Knowing just the law is no longer enough – Mango

Clients nowadays expect their in-house counsel to be at least as business-minded as they are, says Isabel Calero

Las empresas actualmente esperan que sus abogados internos tengan una visión empresarial y no sólo jurídica, afirma Isabel Calero, del Grupo Mango. Un conocimiento profundo de las operaciones y de la actividad de la empresa define las posibilidades del abogado interno de ofrecer valor añadido a su cliente.
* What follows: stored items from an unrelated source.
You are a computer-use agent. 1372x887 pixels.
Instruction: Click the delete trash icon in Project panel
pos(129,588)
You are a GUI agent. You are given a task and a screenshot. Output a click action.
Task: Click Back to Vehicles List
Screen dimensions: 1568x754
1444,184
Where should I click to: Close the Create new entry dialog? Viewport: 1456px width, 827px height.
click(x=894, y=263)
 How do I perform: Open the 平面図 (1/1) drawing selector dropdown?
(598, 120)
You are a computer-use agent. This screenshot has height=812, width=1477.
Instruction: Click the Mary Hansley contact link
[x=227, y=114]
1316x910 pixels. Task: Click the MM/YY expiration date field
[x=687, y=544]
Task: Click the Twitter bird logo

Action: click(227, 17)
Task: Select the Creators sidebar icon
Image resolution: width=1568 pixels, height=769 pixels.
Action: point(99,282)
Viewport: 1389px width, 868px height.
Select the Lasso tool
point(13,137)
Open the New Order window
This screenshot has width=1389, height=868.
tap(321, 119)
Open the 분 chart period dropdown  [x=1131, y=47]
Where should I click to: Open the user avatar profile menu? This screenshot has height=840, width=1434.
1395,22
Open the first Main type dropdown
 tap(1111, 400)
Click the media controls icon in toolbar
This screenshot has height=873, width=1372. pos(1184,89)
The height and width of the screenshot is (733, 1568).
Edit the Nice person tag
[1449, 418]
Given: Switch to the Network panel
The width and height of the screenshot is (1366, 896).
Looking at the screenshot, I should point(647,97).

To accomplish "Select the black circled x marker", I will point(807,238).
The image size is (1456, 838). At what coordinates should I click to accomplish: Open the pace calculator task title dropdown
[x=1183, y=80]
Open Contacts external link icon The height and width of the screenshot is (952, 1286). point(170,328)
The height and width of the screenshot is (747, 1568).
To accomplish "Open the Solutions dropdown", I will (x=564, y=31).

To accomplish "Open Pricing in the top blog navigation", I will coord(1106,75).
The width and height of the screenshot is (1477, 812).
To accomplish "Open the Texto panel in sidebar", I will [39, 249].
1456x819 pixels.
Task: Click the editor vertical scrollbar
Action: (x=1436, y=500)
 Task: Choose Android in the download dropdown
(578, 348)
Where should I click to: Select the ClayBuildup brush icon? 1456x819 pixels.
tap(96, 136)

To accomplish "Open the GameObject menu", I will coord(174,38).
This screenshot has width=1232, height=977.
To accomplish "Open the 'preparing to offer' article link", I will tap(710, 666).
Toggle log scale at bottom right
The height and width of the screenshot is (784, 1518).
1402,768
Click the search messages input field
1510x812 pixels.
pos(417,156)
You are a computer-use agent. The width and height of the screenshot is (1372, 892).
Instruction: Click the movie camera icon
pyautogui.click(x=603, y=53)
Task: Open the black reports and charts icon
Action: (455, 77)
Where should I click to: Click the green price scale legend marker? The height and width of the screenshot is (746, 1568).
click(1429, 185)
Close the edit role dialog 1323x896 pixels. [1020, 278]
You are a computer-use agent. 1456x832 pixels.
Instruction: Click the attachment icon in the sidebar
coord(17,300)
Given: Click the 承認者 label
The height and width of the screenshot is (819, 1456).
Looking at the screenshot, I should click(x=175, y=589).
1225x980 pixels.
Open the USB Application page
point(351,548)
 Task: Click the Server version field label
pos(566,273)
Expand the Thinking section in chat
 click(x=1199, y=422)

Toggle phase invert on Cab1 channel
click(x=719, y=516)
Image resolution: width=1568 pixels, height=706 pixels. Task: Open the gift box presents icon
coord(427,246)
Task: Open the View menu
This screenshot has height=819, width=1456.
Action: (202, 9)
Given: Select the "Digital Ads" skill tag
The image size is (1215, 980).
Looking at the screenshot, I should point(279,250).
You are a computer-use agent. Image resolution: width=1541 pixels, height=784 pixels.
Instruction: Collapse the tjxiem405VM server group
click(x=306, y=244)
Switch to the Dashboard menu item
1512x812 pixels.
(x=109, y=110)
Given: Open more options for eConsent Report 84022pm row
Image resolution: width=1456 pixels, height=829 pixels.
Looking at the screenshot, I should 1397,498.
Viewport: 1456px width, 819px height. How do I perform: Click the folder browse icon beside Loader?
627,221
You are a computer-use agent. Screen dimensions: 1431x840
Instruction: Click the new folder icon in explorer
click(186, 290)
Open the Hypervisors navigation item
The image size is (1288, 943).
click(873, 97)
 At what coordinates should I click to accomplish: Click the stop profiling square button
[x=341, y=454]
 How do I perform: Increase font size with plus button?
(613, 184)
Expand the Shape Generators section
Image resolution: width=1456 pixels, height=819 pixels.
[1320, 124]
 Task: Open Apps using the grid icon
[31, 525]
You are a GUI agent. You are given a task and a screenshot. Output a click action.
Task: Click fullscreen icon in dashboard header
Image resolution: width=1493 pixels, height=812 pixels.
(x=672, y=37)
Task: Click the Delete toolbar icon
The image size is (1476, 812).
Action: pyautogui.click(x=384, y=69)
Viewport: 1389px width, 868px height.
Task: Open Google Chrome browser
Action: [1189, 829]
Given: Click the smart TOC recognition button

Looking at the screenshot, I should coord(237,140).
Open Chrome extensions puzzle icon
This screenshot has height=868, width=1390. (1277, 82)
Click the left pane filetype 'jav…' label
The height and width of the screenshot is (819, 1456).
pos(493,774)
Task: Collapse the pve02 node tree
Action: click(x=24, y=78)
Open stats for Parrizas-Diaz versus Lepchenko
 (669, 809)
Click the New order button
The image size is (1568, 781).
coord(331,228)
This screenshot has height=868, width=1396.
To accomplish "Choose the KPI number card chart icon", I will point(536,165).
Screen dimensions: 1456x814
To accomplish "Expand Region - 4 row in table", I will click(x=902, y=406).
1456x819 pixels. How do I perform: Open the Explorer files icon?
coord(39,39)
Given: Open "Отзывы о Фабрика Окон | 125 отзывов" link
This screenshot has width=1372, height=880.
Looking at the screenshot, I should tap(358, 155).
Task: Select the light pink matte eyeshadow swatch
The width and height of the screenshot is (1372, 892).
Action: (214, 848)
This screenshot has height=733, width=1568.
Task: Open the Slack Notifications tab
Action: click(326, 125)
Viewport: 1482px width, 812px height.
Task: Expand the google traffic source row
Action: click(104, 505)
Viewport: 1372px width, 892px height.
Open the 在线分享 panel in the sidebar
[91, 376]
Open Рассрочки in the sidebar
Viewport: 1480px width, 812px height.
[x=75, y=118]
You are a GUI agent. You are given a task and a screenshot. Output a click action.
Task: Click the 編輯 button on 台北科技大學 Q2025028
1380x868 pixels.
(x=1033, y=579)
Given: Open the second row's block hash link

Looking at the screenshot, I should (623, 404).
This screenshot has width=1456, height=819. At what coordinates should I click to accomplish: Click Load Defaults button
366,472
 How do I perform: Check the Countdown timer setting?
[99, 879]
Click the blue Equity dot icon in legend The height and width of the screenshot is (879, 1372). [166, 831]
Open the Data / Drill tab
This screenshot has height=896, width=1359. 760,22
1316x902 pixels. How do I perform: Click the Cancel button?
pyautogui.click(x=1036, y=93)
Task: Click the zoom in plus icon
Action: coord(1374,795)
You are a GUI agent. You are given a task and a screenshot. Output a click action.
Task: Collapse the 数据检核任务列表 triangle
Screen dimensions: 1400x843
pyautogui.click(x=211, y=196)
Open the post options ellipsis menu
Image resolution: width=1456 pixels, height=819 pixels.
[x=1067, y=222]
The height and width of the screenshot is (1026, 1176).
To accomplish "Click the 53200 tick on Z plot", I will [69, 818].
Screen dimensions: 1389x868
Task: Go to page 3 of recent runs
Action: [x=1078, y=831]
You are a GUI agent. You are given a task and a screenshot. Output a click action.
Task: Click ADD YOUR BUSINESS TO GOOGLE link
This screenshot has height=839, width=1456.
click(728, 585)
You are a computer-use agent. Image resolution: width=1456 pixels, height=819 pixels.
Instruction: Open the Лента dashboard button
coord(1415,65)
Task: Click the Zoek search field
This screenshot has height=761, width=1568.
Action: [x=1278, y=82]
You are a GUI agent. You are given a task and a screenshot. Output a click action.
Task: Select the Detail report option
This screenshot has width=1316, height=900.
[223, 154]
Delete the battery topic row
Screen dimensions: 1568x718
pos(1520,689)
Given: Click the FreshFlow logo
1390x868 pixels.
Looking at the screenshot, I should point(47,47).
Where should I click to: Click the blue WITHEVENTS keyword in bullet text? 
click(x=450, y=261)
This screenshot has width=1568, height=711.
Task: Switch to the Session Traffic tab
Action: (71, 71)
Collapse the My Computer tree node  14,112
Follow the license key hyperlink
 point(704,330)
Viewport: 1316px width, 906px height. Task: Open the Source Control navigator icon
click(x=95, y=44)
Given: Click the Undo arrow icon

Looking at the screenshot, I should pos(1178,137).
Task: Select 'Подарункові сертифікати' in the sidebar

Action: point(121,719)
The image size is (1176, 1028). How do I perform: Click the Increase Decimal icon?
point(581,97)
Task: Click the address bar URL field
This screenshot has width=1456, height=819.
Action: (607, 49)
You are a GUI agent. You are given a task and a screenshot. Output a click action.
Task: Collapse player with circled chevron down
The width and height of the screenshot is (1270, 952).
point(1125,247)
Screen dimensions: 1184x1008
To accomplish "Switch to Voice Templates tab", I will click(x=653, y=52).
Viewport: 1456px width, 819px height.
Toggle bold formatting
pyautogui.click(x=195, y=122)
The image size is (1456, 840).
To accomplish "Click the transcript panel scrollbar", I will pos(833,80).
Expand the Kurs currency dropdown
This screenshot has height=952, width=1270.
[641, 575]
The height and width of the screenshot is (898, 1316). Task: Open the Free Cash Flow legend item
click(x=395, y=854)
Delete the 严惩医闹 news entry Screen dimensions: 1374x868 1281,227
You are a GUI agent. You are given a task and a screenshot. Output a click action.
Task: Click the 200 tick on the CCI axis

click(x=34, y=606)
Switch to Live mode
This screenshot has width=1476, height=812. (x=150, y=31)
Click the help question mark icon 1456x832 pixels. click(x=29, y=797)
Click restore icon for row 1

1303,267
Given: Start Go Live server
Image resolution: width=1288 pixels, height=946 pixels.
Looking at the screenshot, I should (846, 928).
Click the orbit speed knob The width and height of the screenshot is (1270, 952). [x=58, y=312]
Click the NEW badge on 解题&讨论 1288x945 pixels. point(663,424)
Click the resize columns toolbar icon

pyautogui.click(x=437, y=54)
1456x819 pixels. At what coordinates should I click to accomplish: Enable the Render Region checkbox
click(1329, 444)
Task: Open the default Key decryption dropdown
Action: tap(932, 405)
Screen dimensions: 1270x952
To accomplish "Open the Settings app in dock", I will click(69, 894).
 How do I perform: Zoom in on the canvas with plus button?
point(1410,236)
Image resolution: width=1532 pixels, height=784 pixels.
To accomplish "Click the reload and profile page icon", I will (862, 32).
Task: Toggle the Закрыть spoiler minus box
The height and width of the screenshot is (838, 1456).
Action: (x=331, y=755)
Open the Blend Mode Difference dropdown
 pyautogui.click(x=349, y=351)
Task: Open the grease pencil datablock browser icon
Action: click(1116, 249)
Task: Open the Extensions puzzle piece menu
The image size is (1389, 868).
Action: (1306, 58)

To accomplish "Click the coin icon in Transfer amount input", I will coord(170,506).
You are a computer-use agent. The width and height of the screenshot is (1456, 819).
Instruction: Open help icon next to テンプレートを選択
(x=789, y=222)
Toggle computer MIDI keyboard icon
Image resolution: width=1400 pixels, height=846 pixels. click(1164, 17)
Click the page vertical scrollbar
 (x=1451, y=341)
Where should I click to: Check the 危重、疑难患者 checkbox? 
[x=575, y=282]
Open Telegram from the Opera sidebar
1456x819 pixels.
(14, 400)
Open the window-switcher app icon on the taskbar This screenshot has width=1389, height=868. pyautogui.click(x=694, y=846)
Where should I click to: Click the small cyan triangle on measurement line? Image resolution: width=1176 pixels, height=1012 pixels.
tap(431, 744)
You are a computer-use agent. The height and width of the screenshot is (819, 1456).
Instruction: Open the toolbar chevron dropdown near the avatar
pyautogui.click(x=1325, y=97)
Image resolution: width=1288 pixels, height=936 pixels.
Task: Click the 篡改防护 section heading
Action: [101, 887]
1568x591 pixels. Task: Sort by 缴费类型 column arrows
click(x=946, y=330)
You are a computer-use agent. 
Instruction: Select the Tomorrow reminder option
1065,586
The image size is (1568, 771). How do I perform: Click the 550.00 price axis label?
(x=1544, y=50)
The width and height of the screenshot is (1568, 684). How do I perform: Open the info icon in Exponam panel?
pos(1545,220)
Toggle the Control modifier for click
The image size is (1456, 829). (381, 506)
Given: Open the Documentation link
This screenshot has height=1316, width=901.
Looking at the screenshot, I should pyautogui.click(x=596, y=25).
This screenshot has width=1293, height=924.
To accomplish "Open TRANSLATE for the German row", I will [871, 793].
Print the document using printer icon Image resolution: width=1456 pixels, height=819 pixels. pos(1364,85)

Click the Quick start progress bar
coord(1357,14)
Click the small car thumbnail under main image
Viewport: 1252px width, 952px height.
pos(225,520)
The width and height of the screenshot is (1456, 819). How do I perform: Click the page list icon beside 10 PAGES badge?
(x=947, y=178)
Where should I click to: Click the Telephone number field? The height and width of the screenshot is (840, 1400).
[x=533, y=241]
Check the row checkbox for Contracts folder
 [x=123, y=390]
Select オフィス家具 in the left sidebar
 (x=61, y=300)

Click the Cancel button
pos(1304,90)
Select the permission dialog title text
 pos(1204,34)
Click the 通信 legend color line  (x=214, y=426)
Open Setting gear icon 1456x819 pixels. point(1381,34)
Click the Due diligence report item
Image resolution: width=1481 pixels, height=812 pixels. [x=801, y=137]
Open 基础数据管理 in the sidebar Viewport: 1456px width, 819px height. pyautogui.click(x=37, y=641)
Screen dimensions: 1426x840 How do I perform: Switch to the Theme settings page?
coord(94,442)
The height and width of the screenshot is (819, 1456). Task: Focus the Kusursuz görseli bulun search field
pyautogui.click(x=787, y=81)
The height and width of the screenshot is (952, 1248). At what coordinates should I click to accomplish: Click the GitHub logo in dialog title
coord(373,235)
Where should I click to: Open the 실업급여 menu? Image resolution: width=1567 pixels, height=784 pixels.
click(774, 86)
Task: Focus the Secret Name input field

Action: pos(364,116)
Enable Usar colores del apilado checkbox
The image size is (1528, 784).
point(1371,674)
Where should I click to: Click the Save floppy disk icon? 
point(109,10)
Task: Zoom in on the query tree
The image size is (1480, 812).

Mango, the multinational clothing brand, is worn the world over and its place as a wardrobe basic is undeniable. With over 12,000 employees and 2,500 shops worldwide, the proof is in the numbers. Its turnover doubled over the past six years, from €942m to an expected €1830m, a 30 percent increase in relation to FY2011 – something quite unique in the current climate.
Isabel Calero, Head of Mango’s Legal Department, headquartered in Barcelona, knows how fortunate they are to be in a sector that seems to be defying the odds. Where many in-house counsel are cutting staff, Mango´s legal department has grown in proportion with the turnover. When Calero started at Mango five years ago, they were a six-person team. Now they are ten, as well as an in-house lawyer based in Shanghai responsible for Asia and the South Pacific.
Calero began her legal career at Gómez-Acebo & Pombo before going in-house at Nike, Spain, for five and a half years. “I’ve developed most of my legal career in-house,” she says, something she has in common with her team members. “The majority have developed their professional careers at Mango, giving them the legal knowledge and industry experience to provide legal advice with the added-value of insider business sense.”

Keeping up with the business
While their business is clearly booming, the past turbulent years have seen changes in what companies expect from in-house counsel, says Calero – Mango being no exception. An in-depth knowledge of the internal dealings of the business currently defines the true added-value of today’s in-house counsel.
As doing business is so tough in this climate, they must be able to translate key legal issues and communicate in plain language when pointing out the difference between a really profitable deal and an average one, she says. Every transaction requires the legal team to increase efficiency, place a higher emphasis on due diligence and better protection, and also increasingly act as strategic consultants rather than just advisers on technical points of law.
They also need to understand the risks involved in any transactions, Calero says, and continually ask themselves if the structure chosen for a deal is the one most likely to achieve success with minimum risk.

In or out
Calero’s team philosophy, therefore, is to carry out as much work as they can internally to be as involved as possible in the process because, ultimately, it is the in-house department that reports to the decision makers. 
In terms of cost-effectiveness, in-house counsel are responsible for ensuring that companies retain budgetary certainty on their legal expenditure, she says, and minimising costs.
Domestically, Calero externalises on occasion, when the complexity of the issue requires highly specialised expertise on a decision that could directly impact on the core business.
Considering that Mango operates in more than 130 jurisdictions worldwide, when advice is required in other jurisdictions, “we always externalise to local or international law firms”, she says. She is clear to point out that they only collaborate with those whose legal advice takes into account the aims and strategy of the business. As in-house counsel must now have a deeper understanding of their clients’ internal concerns and offer practical business solutions with a direct impact on the direction of the business, Calero explains, they expect the very same from their external law firms.

Looking ahead
Calero says that increasing regulations and reforms are currently keeping in-house lawyers on their toes. For Mango’s in-house team this has meant dealing with continuously changing retail regulations, for example, the draft bill of the law to regulate distribution contracts, and changes to Consumer Protection Law. 
To survive the coming years, she says, we must continue adapting our roles to those of our clients and act as proactive team-players. “A willingness to research new areas of law applicable to the business and stay on top of continuously changing regulation is a must.”
The true added value, however, comes from taking this a step further, she explains, by training their clients on any changes that may have a direct impact on how the business runs. After all, especially in this climate, it is all about the business.

Isabel Calero is the Head of the Legal Department at Mango.